If the film is merely a journalistic, slice of life observation designed to educate us to some shocking people, what is particularly newsworthy about these people in Dallas? I’m aware these thoughts and feelings persist in communities like this, and “Hell House” merely confirms them. Beyond that, our journey into the Hell House is an unedited glimpse of each of the various sketches, denying us the backlash of others that would better educate us or the personal touches of individual characters we can follow and identify with.

And yet if this is a social commentary documentary, it certainly doesn’t seem to be using these scare tactics to great effect. All of the people director George Ratliff observe seem to take scary pleasure in imagining hell, but then he allows them to speak in serene looking infinity backdrops as they spout standard horror euphemisms and other emotionally charged, life changing affirmations.

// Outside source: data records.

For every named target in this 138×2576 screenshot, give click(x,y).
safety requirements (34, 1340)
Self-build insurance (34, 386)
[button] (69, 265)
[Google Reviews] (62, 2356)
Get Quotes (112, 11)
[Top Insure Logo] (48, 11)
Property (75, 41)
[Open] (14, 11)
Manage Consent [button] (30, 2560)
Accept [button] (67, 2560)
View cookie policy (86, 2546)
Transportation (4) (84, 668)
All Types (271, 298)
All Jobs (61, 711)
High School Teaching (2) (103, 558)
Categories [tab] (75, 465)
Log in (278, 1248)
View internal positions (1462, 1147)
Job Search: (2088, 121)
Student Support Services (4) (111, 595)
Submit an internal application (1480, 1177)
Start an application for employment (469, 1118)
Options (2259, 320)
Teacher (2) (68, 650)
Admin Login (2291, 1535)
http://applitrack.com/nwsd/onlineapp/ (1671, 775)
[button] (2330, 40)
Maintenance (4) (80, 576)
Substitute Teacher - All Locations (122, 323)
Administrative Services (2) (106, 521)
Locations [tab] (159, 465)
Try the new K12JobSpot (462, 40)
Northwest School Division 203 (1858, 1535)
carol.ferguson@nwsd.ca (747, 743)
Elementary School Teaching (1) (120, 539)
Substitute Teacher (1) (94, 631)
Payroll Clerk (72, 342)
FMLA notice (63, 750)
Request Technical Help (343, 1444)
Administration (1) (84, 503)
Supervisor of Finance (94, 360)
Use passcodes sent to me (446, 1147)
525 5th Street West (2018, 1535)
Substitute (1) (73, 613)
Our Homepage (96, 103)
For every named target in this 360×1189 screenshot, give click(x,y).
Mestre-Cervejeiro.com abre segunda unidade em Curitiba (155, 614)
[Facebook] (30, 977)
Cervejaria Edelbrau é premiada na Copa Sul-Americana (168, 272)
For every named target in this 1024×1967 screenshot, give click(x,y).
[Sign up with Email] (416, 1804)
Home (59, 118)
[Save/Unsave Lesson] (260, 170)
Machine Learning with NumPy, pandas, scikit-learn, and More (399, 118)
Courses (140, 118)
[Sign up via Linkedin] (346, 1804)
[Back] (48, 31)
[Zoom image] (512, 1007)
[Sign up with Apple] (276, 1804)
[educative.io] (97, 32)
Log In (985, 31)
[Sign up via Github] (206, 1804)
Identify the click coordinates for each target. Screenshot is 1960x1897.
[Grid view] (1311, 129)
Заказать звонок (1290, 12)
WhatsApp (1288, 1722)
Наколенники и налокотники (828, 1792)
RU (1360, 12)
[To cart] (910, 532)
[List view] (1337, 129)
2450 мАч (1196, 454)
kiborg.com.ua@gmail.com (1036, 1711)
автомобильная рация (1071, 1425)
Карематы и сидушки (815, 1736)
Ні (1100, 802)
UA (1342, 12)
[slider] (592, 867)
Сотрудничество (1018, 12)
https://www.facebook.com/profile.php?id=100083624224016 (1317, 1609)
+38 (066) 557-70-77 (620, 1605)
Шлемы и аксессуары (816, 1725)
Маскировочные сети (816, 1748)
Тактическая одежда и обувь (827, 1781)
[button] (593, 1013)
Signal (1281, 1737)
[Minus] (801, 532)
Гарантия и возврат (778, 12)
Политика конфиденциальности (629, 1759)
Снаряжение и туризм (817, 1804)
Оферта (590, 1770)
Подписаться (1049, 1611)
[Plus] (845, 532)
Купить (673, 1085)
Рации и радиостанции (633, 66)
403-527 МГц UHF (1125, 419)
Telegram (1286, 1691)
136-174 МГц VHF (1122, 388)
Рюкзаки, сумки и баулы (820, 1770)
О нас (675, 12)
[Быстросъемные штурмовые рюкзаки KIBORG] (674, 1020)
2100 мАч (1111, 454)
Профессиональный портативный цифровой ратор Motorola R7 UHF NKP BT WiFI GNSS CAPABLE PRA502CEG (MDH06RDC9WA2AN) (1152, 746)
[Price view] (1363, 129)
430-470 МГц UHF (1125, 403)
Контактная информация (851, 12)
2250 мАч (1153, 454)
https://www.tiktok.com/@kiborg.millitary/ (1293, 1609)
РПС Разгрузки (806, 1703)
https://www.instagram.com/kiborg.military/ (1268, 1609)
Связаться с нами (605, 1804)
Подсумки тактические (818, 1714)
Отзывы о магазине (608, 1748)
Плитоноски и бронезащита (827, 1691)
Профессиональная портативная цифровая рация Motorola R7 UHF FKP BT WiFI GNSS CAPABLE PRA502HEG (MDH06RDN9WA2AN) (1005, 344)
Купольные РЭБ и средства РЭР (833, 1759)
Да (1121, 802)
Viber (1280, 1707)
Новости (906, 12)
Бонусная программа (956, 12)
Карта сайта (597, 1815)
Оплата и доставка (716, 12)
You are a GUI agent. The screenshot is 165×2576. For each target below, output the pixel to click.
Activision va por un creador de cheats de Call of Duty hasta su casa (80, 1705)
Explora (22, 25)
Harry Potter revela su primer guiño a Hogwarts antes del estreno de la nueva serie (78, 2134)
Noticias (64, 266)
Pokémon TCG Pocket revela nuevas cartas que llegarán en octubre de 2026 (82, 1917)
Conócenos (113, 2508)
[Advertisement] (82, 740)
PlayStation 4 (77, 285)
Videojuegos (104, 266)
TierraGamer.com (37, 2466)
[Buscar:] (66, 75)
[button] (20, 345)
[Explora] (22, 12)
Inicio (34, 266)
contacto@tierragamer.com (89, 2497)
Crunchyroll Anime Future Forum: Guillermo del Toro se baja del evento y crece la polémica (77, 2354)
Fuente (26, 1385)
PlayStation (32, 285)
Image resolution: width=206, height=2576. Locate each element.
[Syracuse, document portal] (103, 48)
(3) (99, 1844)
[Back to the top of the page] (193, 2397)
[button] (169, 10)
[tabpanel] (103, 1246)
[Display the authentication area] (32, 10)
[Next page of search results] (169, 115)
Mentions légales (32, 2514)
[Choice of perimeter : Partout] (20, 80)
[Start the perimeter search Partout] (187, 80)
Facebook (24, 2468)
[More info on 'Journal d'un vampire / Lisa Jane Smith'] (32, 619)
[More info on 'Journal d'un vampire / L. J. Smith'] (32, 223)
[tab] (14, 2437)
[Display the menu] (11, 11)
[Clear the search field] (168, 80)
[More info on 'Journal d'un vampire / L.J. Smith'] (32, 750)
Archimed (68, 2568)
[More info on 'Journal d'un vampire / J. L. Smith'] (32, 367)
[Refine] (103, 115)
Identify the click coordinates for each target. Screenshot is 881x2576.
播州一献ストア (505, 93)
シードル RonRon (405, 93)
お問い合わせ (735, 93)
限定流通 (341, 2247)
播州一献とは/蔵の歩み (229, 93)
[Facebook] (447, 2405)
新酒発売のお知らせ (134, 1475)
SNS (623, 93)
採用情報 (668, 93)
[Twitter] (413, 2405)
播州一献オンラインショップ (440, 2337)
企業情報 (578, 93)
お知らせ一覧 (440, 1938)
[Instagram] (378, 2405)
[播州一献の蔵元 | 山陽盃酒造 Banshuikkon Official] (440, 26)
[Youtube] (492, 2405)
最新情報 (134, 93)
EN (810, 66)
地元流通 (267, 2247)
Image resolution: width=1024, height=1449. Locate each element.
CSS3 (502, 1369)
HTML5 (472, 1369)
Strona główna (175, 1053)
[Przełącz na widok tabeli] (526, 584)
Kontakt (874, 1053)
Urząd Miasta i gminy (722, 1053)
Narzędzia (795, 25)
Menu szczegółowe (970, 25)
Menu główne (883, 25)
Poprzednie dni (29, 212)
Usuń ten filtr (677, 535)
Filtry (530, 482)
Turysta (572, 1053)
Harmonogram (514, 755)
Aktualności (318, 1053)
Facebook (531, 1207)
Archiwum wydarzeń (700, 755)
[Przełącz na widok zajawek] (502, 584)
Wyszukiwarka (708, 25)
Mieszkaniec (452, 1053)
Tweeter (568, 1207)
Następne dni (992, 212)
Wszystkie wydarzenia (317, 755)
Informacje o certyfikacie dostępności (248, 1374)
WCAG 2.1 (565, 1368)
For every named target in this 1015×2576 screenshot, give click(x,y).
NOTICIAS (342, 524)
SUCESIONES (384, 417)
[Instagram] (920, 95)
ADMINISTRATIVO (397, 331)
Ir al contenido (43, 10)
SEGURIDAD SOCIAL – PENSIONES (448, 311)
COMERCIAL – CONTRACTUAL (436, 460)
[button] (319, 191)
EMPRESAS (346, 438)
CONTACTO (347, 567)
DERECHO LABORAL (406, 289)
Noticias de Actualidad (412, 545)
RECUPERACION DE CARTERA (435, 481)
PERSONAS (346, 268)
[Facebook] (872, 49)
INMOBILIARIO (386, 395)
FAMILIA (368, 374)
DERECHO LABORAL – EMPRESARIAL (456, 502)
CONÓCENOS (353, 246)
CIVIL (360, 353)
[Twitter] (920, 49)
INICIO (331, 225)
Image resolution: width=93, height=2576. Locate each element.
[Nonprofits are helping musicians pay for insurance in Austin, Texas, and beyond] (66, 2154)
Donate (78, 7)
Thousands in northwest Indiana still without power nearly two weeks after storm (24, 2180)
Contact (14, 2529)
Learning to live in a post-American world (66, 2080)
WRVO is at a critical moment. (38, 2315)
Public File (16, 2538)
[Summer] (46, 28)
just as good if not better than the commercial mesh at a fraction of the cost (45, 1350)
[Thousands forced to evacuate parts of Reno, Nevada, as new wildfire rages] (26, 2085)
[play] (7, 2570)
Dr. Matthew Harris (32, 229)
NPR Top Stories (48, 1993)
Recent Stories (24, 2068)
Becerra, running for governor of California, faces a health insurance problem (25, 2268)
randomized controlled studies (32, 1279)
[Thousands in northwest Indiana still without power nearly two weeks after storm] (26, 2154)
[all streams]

The people who enjoyed the Hell House, such as a mother who claims she’s had two miscarriages and thought the image of a teenager bleeding out her vagina after taking a morning after pill looked realistic, are treated normally, whereas those who actually talk back to the church management seem like the demons.

The message I derived from “Hell House” is that this church is doing something admirable and that their actions will help them escape the Earth before the moment of rapture. The director may not even agree with this statement, even if the church themselves certainly does. But regardless of their positions, I take no pleasure from hearing any part of it.